Yours is not a bad guess, but, to begin with, there is a problem: $\mu_M\left( \frac{1}{x} \right)$ needs not to be a polynomial.
Nevertheless, I think we can improve your idea: for any degree $n$ polynomial $p(x)$, define its conjugate (I'm not sure if this guy has already a name in the literature: please, correct me [EDIT. According to Georges, this is called the reciprocal polynomial ]) as
$ \overline{p}(x) = x^n p\left( \frac{1}{x} \right) \ . $
Clearly, the conjugate of a polynomial is still a polynomial, and you can easily verify that:
- $\overline{\overline{p}}(x) = p(x)$. [EDIT: if $p(x)$ has non-zero constant term. See Georges' comment.]
- $\overline{p(x)}\overline{q(x)} = \overline{p}(x)\cdot\overline{q}(x)$
I claim that the result is the following: if $\mu_M (x)= a_0 + a_1 x + \dots + a_{n-1}x^{n-1} + x^n$, then
$ \mu_{M^{-1}} (x) = \frac{1}{a_0}\overline{\mu_M} (x) \ . $
In order to prove this, we'll need the following lemma.
Lemma. Let $M$ be an invertible matrix and $p(x)$ a polynomial such that $p(M) = 0$. Then $\overline{p}(M^{-1}) = 0$.
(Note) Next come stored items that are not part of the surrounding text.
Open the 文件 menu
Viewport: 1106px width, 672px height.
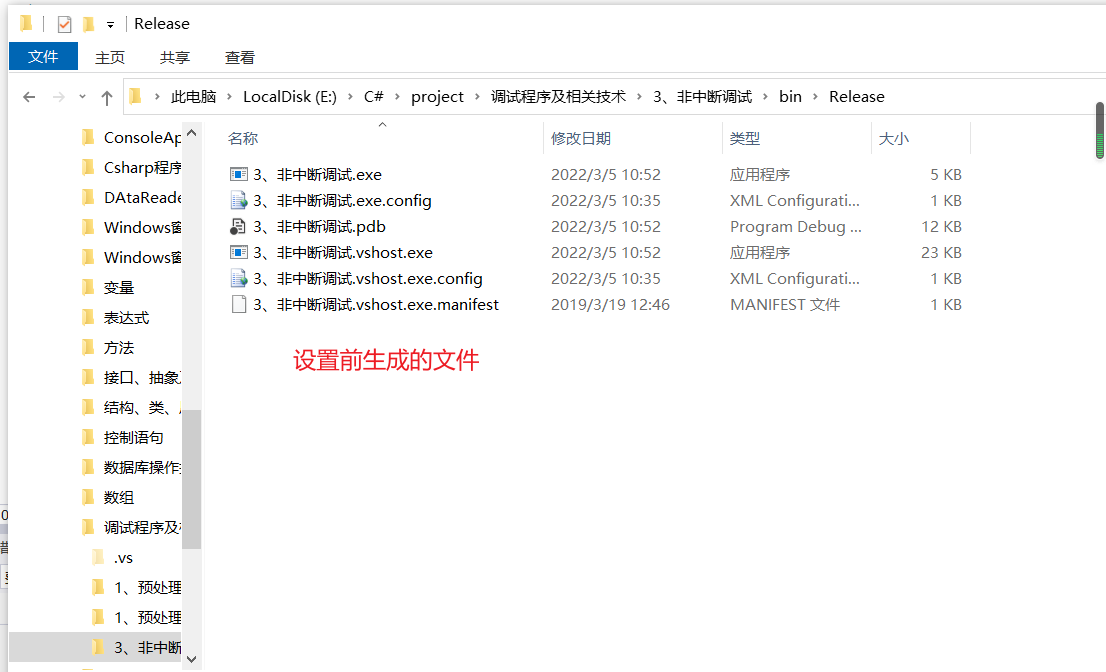click(43, 57)
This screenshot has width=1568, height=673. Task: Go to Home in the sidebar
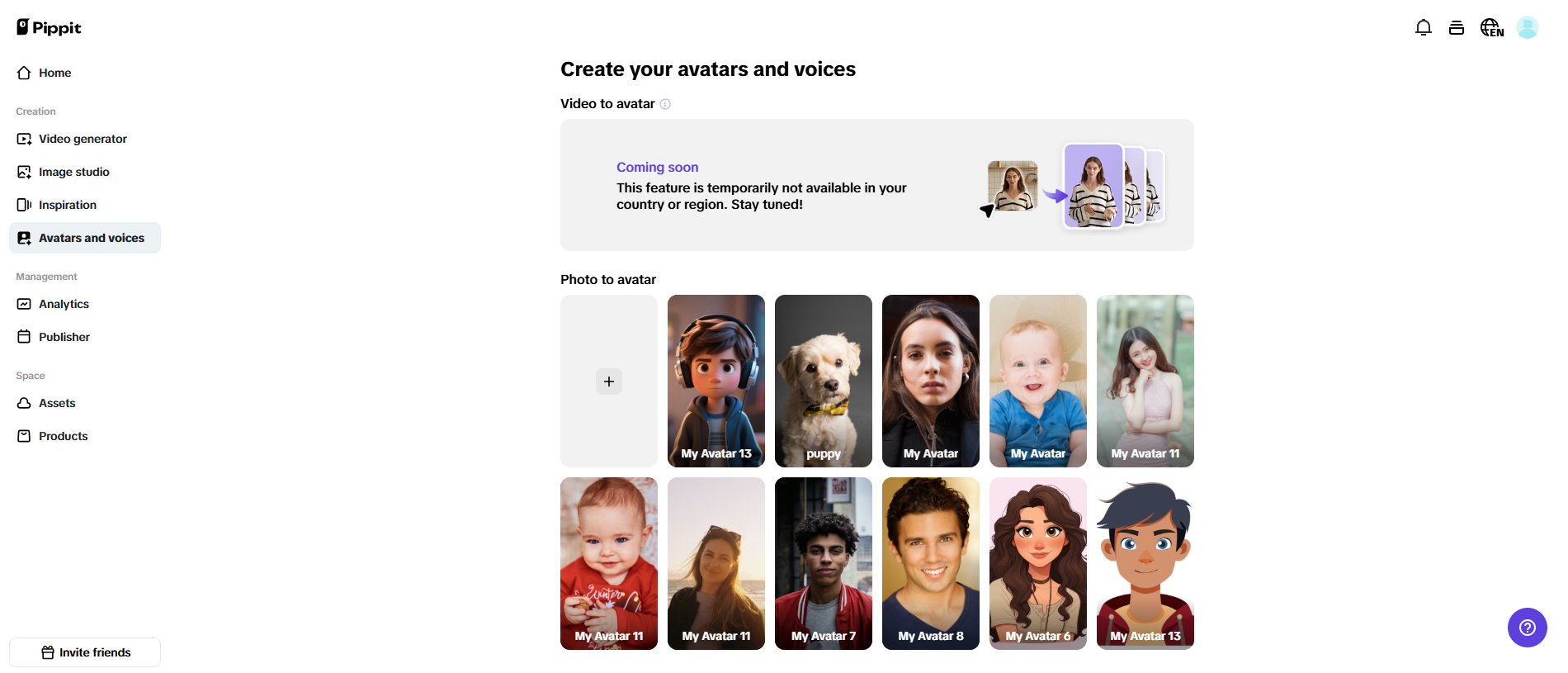coord(54,73)
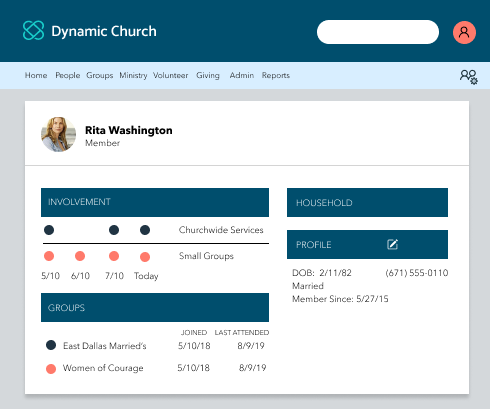
Task: Click the dark dot beside East Dallas Married's
Action: [x=51, y=345]
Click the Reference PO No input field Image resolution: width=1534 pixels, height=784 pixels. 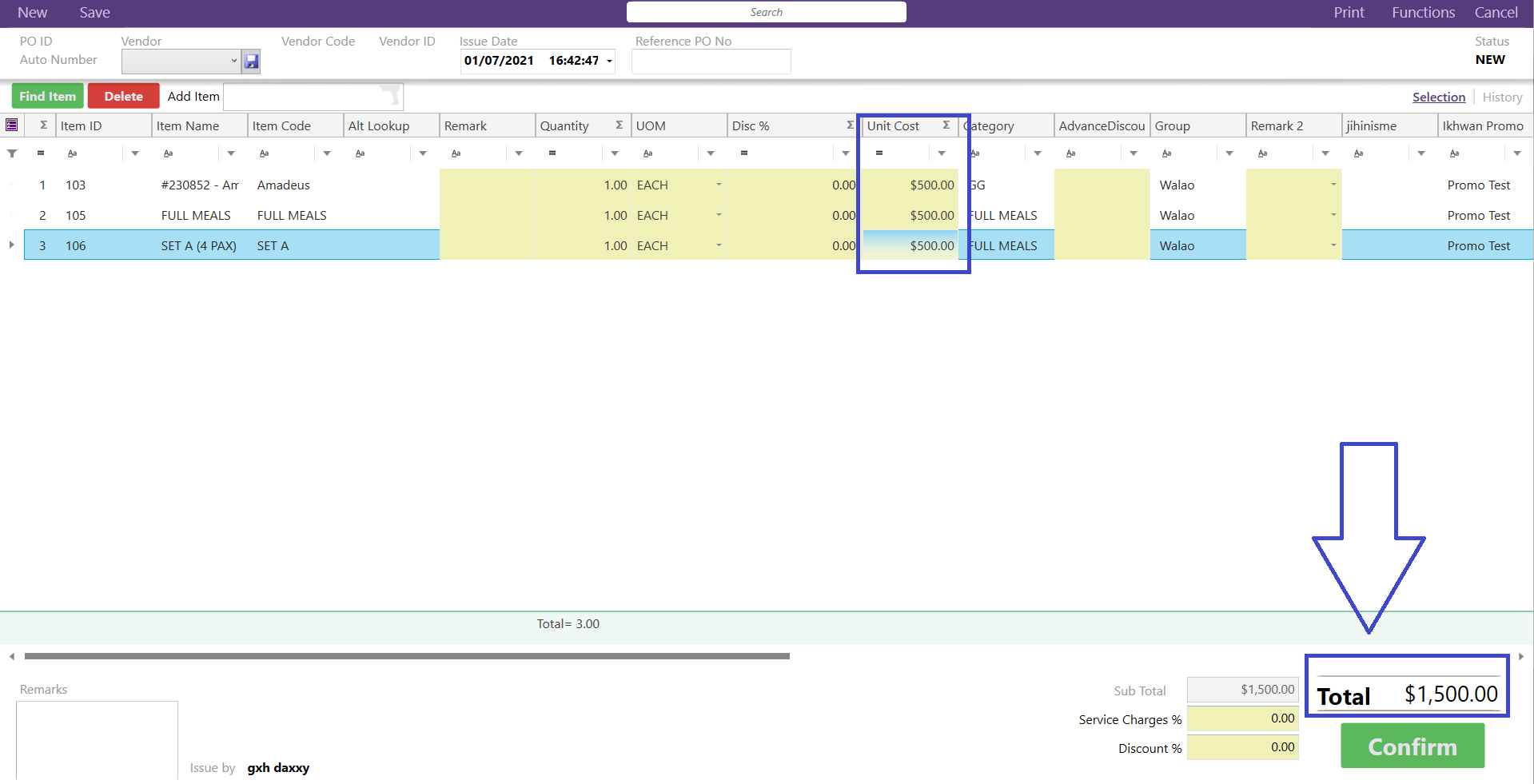pyautogui.click(x=711, y=62)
Proof of the lemma. Indeed, $\overline{p}(M^{-1}) = (M^{-1})^n p(M) = 0$.
Hence, since $\mu_M$ annihilates $M$, so does $\overline{\mu_M}$ with $M^{-1}$.
We have to prove that $\frac{1}{a_0}\overline{\mu_M}$ has the characteristic property of the minimal polynomial of $M^{-1}$. Namely, that it has no proper divisor which also annihilates $M^{-1}$.
So, assume there were two polynomials $p(x), q(x)$ such that
$ \frac{1}{a_0}\overline{\mu_M} (x) = p(x)q(x) $
and moreover $p(M^{-1}) = 0$. Then, taking conjugates in this last equality, we would obtain
$ \frac{1}{a_0}\mu_M (x) = \overline{p}(x)\cdot\overline{q}(x) \ . $
But, because of the lemma, $\overline{p}(M) = 0$. So, by definition of the minimal polynomial of $M$,
$ \mu_M (x) = \overline{p}(x) \qquad \text{(normalized)} \ . $
Taking conjugates again, we would have that, up to a constant,
$ \overline{\mu_M} (x) = p(x) \ . $